For those of us who work a traditional five-day week, Friday brings the welcome denouement of our five days of travail. Add to that a Monday holiday (like the upcoming Memorial Day here in the U.S.), and a very lovely triad of days off beckons like a siren to a wayward ship.
My personal vessel feels rather happily tired tonight. I started the day with a very useful and growthful hour of good ol' psychotherapy. Next was a consult with my new gastroenterologist (see this post for the run-down of my own healthcare cast of characters). Five hours of work felt amazingly like eight, and then the sleepy drive home delivered me for a delicious hour's nap in the hammock. Sixteen laps in the pool at the nearby health club roused me from my torpor, and now as bedtime nears, my body is readying for sleep. How lucky am I?

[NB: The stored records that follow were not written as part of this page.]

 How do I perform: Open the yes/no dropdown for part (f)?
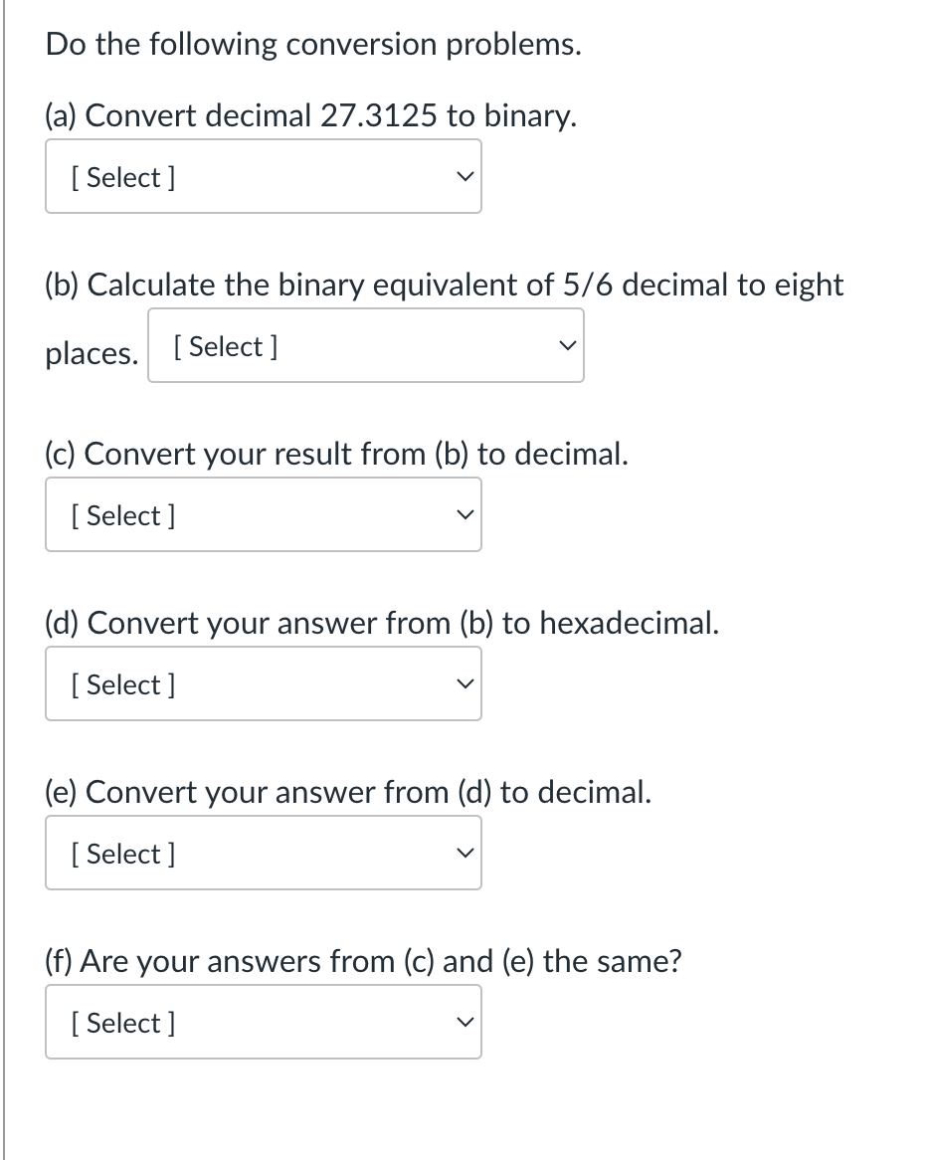pos(264,1022)
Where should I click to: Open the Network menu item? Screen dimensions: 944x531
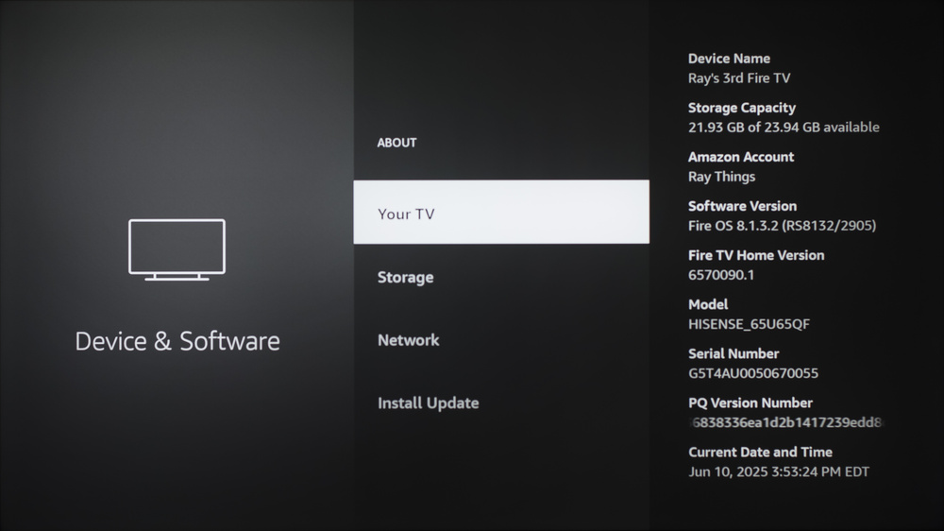pyautogui.click(x=408, y=340)
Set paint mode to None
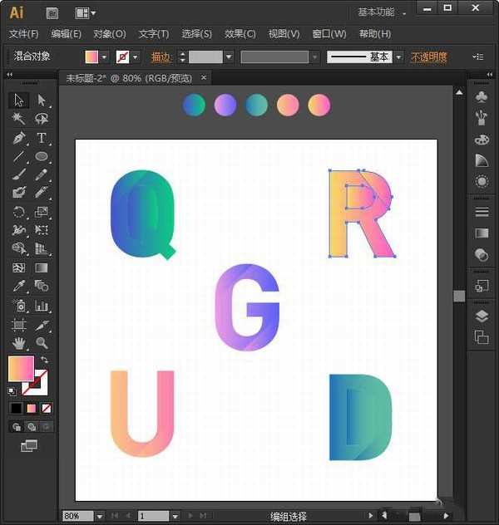499x525 pixels. (x=47, y=408)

There are many blessings to count in the preceding paragraphs. First, I have gainful employment with weekends off. Second, I have the absolute blessing of health insurance, allowing me the relative luxury of psychotherapy and gastroenterology for the asking. I have a reliable car to get me to and from these activities, and a home where a comfy hammock awaits my weary body. Toss in the health club and a quiet place to sleep, and there you have a person who has a better standard of living than probably 90% of the world's population (at least). That is not a notion to take lightly.
So, I am happy that it's Friday and that there are three blissfully long days to fill with as little or as much activity as I like. If I was disabled, poor, infirm, or living in a war zone, all of the above undertakings would seem like something one could only dream about.
Speaking of dreams, I ran into a doctor yesterday at the clinic who only comes to see patients for surgical consults every two weeks. "David!" I said. "How are you?" He shook my hand and replied, "So, are you living the dream?" I thought for a second, caught off guard, and said, "Yeah. I guess I am."
The dream is what we make it, apparently. No one put me here. No one forced my hand. To paraphrase (and contradict) David Byrne, I would say, "This is my beautiful house. This is my beautiful wife." And then, if I were smart, I'd get down on my knees and thank my lucky stars for my very own embarrassment of riches.